Employees of the Cerro Tololo Inter-American Observatory in Chile published a new image obtained using the Dark Energy Camera (DECam). You can see the galaxy NGC 5364 in its left part.
NGC 5364 is located at a distance of 54 million light-years from the Milky Way in the direction of the constellation Virgo. At first glance, it looks like an ordinary spiral galaxy — except that its core is rather dim compared to the spiral arms, which indicates a low rate of star formation in this region.
But this is not quite true. The fact is that NGC 5364 belongs to a rather rare variety of spiral galaxies with a “Grand Design”. Such objects are characterised by the presence of powerful, pronounced and well-designed arms that clearly emanate from their centre. It is believed that about 10% of all spiral galaxies belong to this type. Due to their “ideal” structure, they are considered the archetype of spiral galaxies.

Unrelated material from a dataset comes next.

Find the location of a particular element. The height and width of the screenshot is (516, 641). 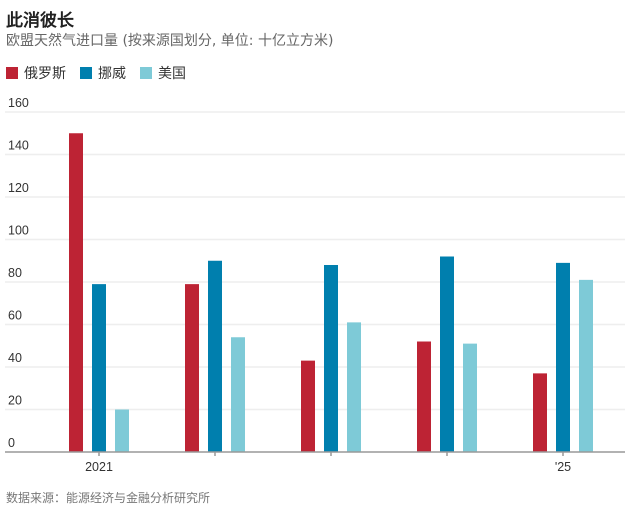

legend: 俄罗斯 挪威 美国 is located at coordinates (96, 73).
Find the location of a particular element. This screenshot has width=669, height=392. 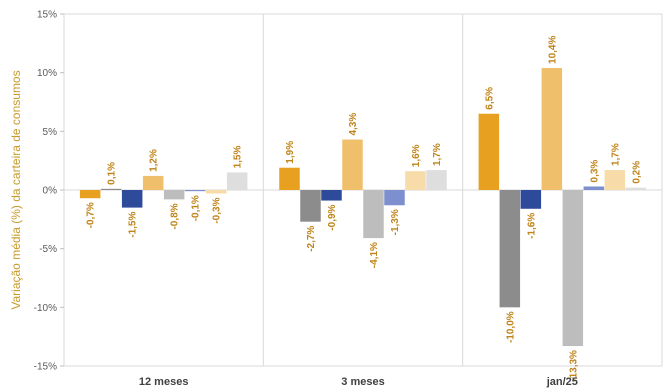

data-label: 0,2% is located at coordinates (636, 172).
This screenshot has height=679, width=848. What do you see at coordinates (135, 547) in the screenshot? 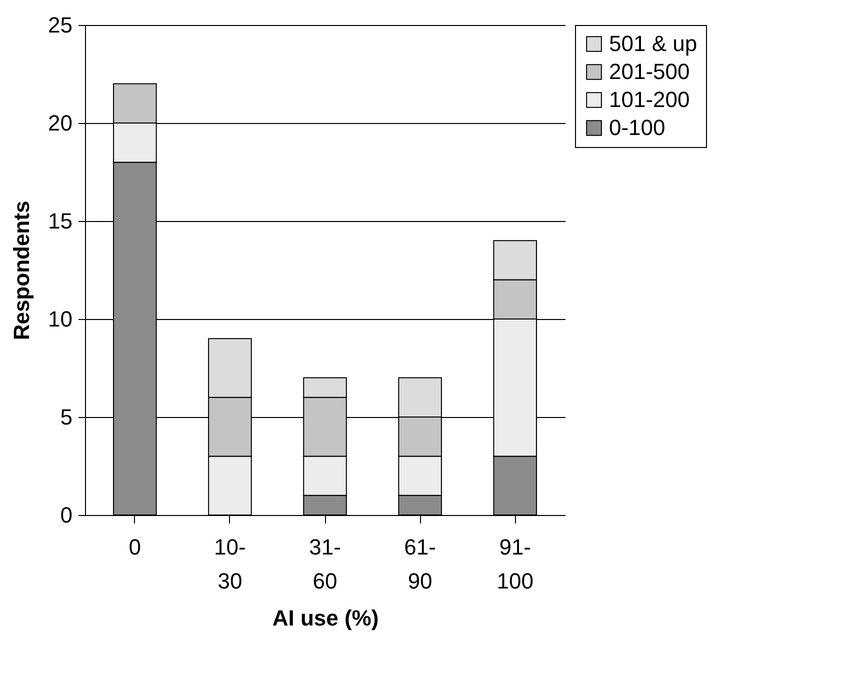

However, NGC 5364 is still not as perfect as the name suggests. Compared to other “Grand Designs”, its arms are actually amorphous and asymmetrical. It is assumed that this distortion is caused by tidal interactions with the nearby lenticular galaxy NGC 5363, which is visible in this image as a fuzzy spot under NGC 5364. The effect of gravity led to the movement of stars and gas inside the spiral arms of NGC 5364 and deformation of its general shape.
The Dark Energy Camera that took the picture of NGC 5364 is one of the most advanced astronomical instruments of our time. It collects the light reflected by the 4-metre mirror of the Victor Blanco telescope and passes it through its insides, including a metre-long corrective lens. It is then captured by a grid of 62 devices with extremely sensitive CCD arrays. They allow DECam to create detailed images of faint astronomical objects and reveal subtle patterns of cosmic structure caused by the influence of dark energy and dark matter.